# Trouble finding work in Brisbane for more than six months



## skipperydoo (Nov 11, 2011)

Hi all, 

I moved from Germany to Brisbane together with my partner last year in May. I am on a partner visa (still with temporary status). Somehow I am not able to find work. My English is quite good, I have tertiary education ( Business Administration & International Marketing), I have relevant working experience and I am sending out application after application. At the moment I am up to around 110 applications (mainly for job ads on seek) and I have been to two interviews so far, but did not get the job in the end. This is a quite frustrating for me, because I really want to get a job and start working here. I was hoping that it would not take this long to get a job. I heard that it is not a good time on the job market at the moment. I had a phone call for a pre telephone interview and the guy told me that he received 150 applications for the job ad within 1 day. Still this situation is very frustrating. 

I was just wondering: Does anybody else have these problems? Does anyone has any tipps what else I could do or had/has a similar experience? Any thoughts on that are highly appreciated! Thank you in advance!


----------



## Engaus (Nov 7, 2013)

A lot of people have this issue, including my partner. Most people end up getting jobs in something that isn't within their field eg waiting tables, factory work etc etc until they get a permanent visa. My partner spent over a year trying to find a job in the legal industry.

I'd also look at other websites besides seek. 

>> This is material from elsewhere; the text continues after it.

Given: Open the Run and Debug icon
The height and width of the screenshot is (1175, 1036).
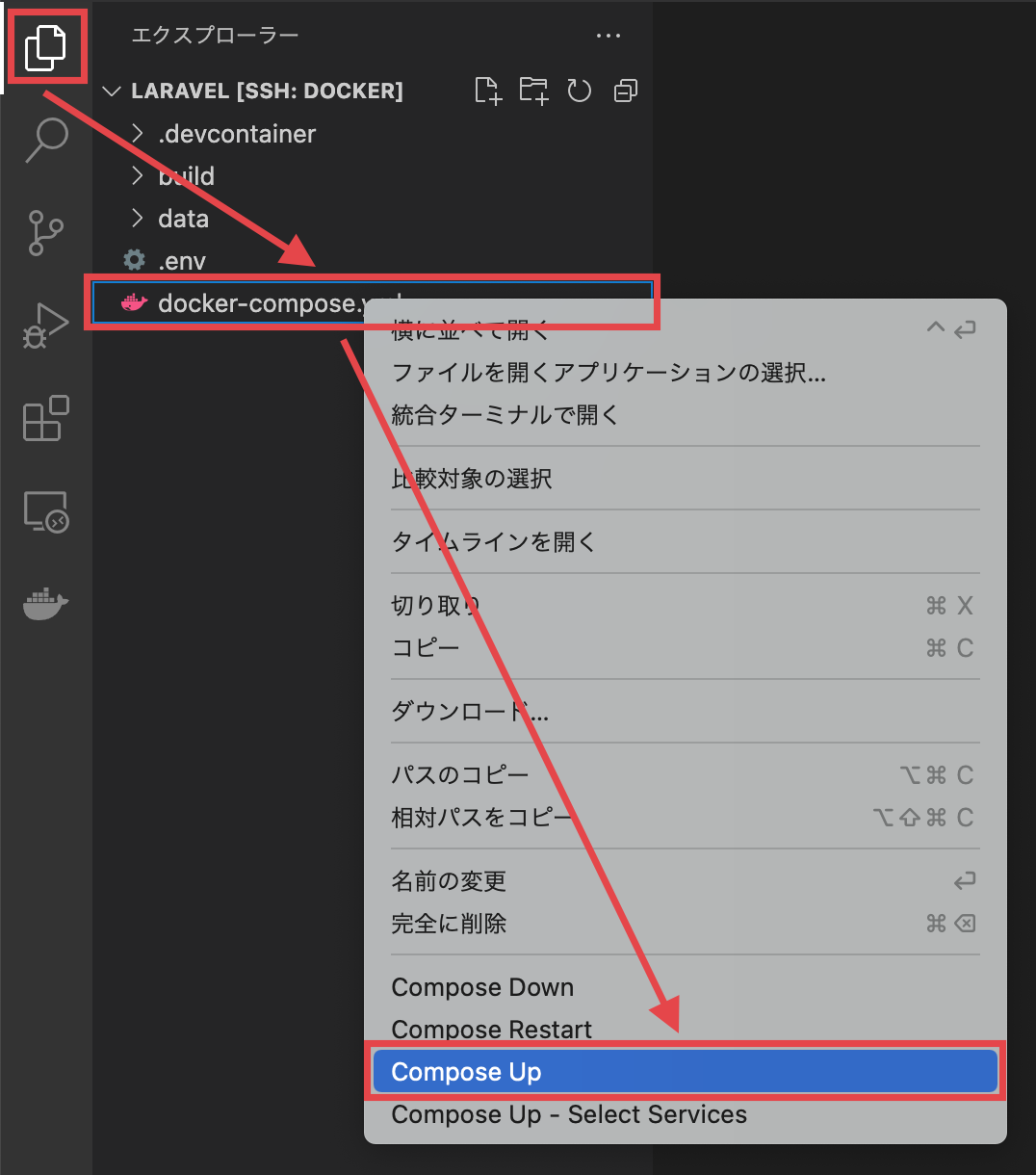Looking at the screenshot, I should (x=45, y=326).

Australian employers are big on local experience - try looking for a volunteering job in your field, that will go a long way to helping you find a paid position. 

Otherwise unfortunately it's really hard for people on temp visas. There are just too many people applying for jobs so employers can pick and choose - and they will always choose citizens/PR over people with temp visas.

Not sure if your giving info about your visa status in your resume? My partner didn't in the end, he waited until the interview so he could explain in more depth his plans to live in Australia etc etc


----------



## cvsaviour (Mar 26, 2014)

I'd also be using LinkedIn for job searches and ensure your profile is on the site is up-to-date, if you're not using it already. According to some sources, up to 80% of jobs aren't advertised, so in addition to trying to get your resume through applicant tracking systems, its can be about who you know, not necessarily what you know. Use LinkedIn to expand your network, join groups linked to your areas of expertise, reach out to companies you want to work for, and make connections with people who already work there.


----------